L’ultima pianificazione territoriale del Comune risale al 1995 ed è stata quella che ha segnato la fase di massiccia deindustrializzazione e riconversione urbana lungo la “spina centrale”, un asse nord-sud della città diviso longitudinalmente in spina 1 (Politecnico, corso Castelfidardo), spina 2 (attuale zona della nuova Porta Susa), spina 3 (Principe Oddone e via Livorno), spina 4 (area di interscambio ferroviaria e stradale Rebaudengo-Fossata). Il PRG degli anni Novanta, sebbene abbia segnato un’ingente modificazione dell’assetto fisico e sociale della città, si inscrive ancora in un’urbanistica tutta sabauda basata su normative piuttosto stringenti, tanto che i progetti che si sono aggiunti negli anni successivi hanno costretto i governanti a metterci mano con l’aggiunta, piuttosto tediosa per costoro, di “varianti”.

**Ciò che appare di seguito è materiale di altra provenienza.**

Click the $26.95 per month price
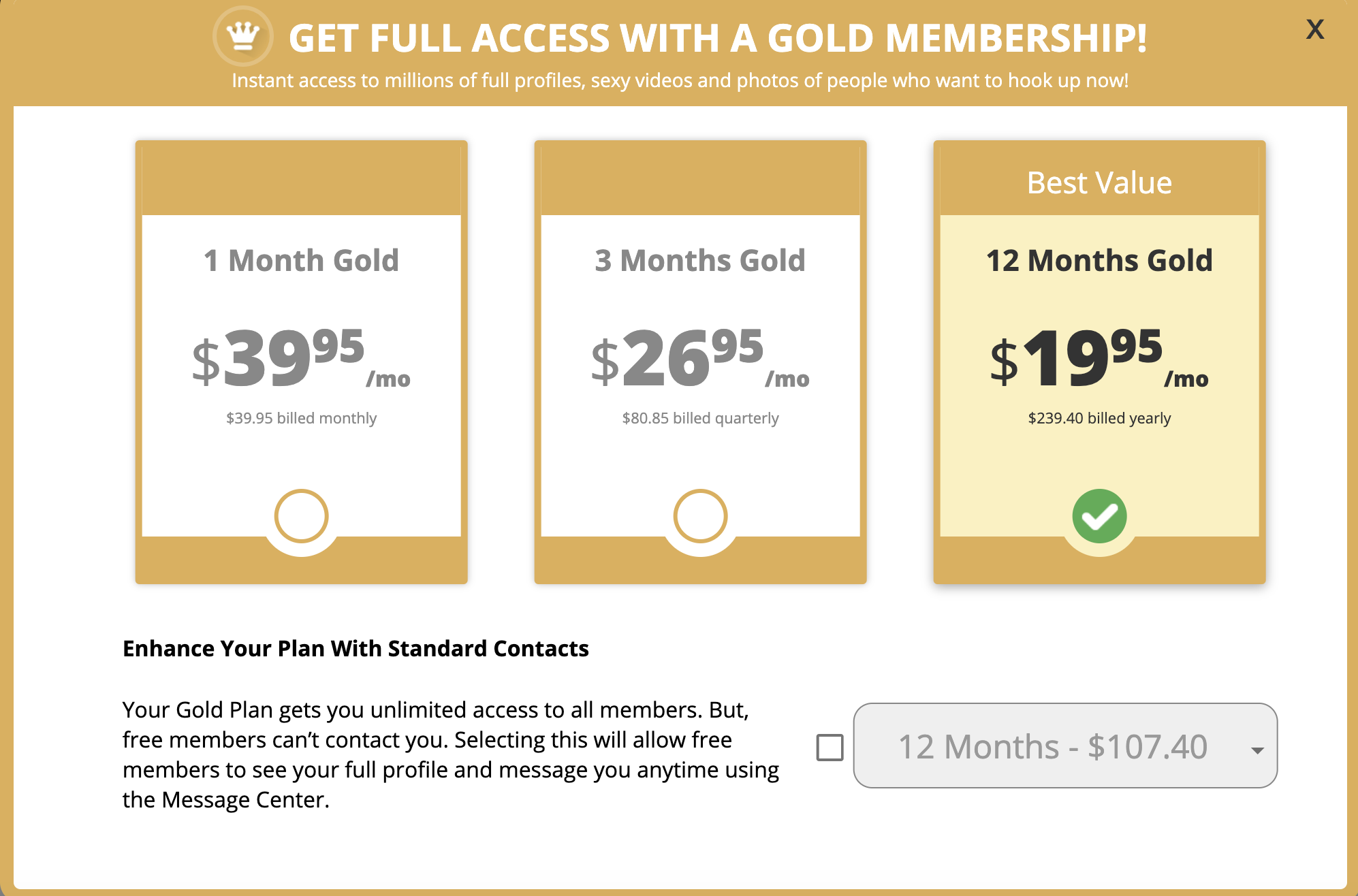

Come dichiarato dallo stesso primo cittadino e dal suo assessore all’urbanistica, il vecchio piano risulta troppo rigido per gestire la mole di finanziamenti destinata alla città col PNRR e con i fondi per la nuova linea della metropolitana, mentre quello in fase di elaborazione si presterebbe a essere strumento più flessibile. Da quel poco che emerge, il nuovo PGR, più che una nuova regolazione territoriale, parrebbe essere una deregolamentazione a tutto tondo e a beneficio dei nuovi progetti imprenditoriali sul territorio, sul solco di quello che è avvenuto nel capoluogo lombardo. Non è un caso infatti che proprio l’assessore Mazzoleni sia un architetto dei più rinomati a Milano, implicato nello stravolgimento generale della città e nella guerra di classe portata avanti attraverso le politiche urbane dal 2015 in poi. Paolo Mazzoleni infatti è tra gli indagati dell’inchiesta milanese sull’urbanistica per abuso edilizio,lottizzazione abusiva e false attestazioni. Il suo caso non parla solo di metri cubi, racconta di un potere che si struttura in reti, dove la città diventa oggetto e strumento di legittimazione di una casta liberal-faccendiera. L’urbanistica si svela un dispositivo di distinzione, in cui l’amministrazione si dispiega nell’opacità relazionale e, con la scusa di pianificare per la collettività secondo le più inflazionate retoriche del marketing urbano, finisce a negoziare per cerchie selezionate di costruttori e capitani di ventura senza più farne mistero.